* The records

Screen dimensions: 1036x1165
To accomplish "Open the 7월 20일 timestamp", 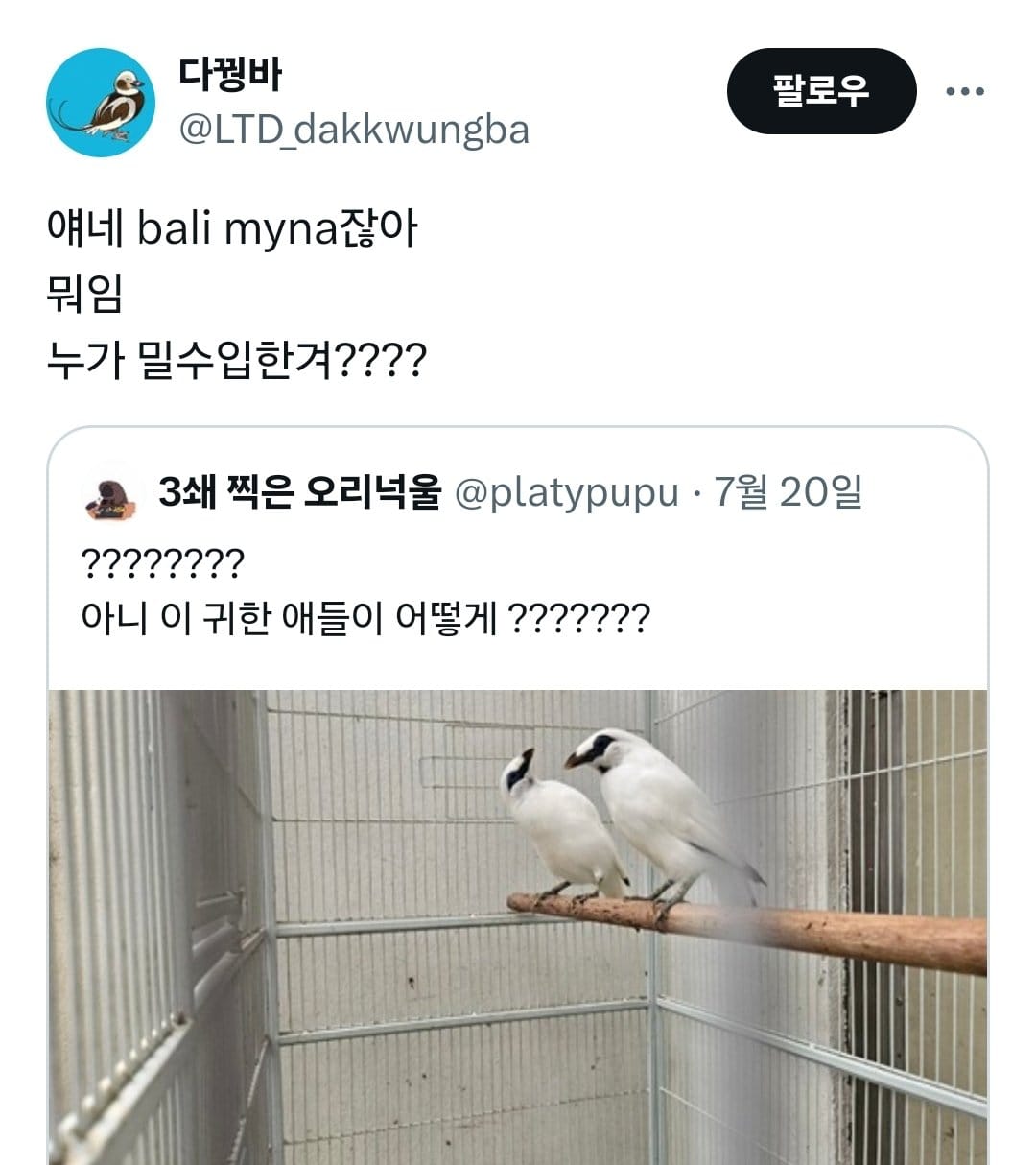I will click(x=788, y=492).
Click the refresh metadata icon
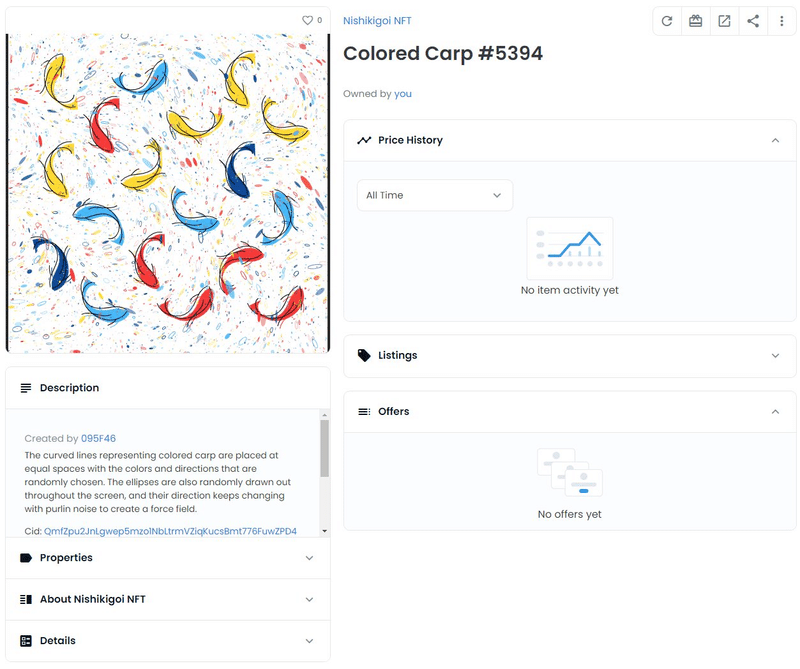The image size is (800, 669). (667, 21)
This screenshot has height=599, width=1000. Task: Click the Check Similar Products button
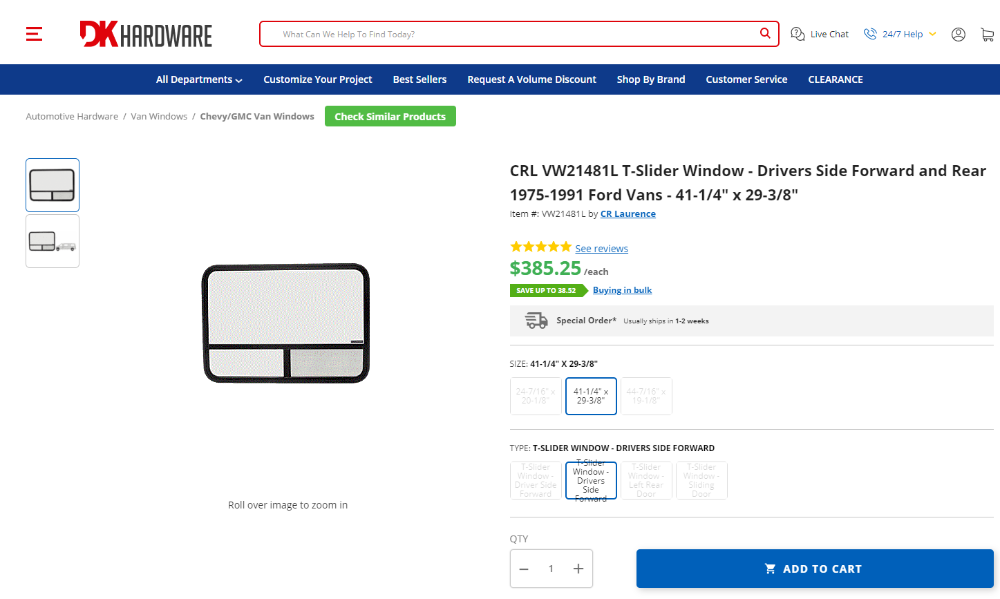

* What you are asked to do
The required output is every line from the one containing "Click the refresh metadata icon" through the last line of the data above, restated exactly and without pictures.

* Exercise response
Click the refresh metadata icon
The image size is (800, 669). (667, 21)
This screenshot has height=599, width=1000. Task: Click the Check Similar Products button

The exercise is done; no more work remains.